__WORK TO BE COMPLETED__: Reproduce the stretch from the start of the material through the line containing "The width and height of the screenshot is (1350, 975).", substituting "position" for "coordinates" and leaving all else unchanged.

━━━━━━

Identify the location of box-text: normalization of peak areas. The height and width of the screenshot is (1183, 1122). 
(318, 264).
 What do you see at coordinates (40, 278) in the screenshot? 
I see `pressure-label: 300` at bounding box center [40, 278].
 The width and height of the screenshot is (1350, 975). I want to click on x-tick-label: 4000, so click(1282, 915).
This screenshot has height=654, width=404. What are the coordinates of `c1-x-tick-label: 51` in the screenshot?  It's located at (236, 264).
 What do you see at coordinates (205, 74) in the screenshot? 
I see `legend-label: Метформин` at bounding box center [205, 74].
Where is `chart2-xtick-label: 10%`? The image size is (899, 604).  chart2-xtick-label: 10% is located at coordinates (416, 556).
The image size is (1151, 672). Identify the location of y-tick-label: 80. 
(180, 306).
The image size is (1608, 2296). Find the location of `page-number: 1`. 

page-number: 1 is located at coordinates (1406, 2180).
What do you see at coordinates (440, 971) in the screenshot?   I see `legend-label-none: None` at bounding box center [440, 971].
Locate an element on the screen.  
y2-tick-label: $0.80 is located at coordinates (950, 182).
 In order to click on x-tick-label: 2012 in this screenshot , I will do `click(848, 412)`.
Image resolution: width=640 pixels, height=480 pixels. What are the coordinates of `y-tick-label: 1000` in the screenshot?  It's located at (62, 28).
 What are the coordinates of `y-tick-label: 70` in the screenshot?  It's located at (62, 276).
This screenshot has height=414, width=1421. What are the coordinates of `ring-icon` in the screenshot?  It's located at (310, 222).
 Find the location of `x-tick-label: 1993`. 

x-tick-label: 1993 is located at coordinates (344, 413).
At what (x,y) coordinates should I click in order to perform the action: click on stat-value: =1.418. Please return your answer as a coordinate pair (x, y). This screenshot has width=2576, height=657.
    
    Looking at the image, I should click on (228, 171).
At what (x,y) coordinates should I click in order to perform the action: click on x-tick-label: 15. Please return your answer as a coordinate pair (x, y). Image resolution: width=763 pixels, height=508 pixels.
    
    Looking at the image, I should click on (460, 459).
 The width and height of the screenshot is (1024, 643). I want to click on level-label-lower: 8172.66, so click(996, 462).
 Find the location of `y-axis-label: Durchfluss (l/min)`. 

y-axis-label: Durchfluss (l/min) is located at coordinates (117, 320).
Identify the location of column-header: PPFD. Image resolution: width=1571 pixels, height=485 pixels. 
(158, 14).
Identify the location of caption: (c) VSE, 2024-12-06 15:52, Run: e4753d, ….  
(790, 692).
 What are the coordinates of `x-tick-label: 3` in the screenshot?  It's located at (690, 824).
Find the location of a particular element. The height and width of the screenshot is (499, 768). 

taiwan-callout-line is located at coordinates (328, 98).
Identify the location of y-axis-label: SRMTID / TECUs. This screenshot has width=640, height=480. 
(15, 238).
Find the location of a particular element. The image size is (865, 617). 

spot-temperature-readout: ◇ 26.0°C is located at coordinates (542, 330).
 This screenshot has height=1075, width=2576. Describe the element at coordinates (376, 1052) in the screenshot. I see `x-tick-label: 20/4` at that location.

━━━━━━

__PROBLEM SOLUTION__:
Identify the location of box-text: normalization of peak areas. The height and width of the screenshot is (1183, 1122). 
(318, 264).
 What do you see at position (40, 278) in the screenshot? 
I see `pressure-label: 300` at bounding box center [40, 278].
 The width and height of the screenshot is (1350, 975). I want to click on x-tick-label: 4000, so click(1282, 915).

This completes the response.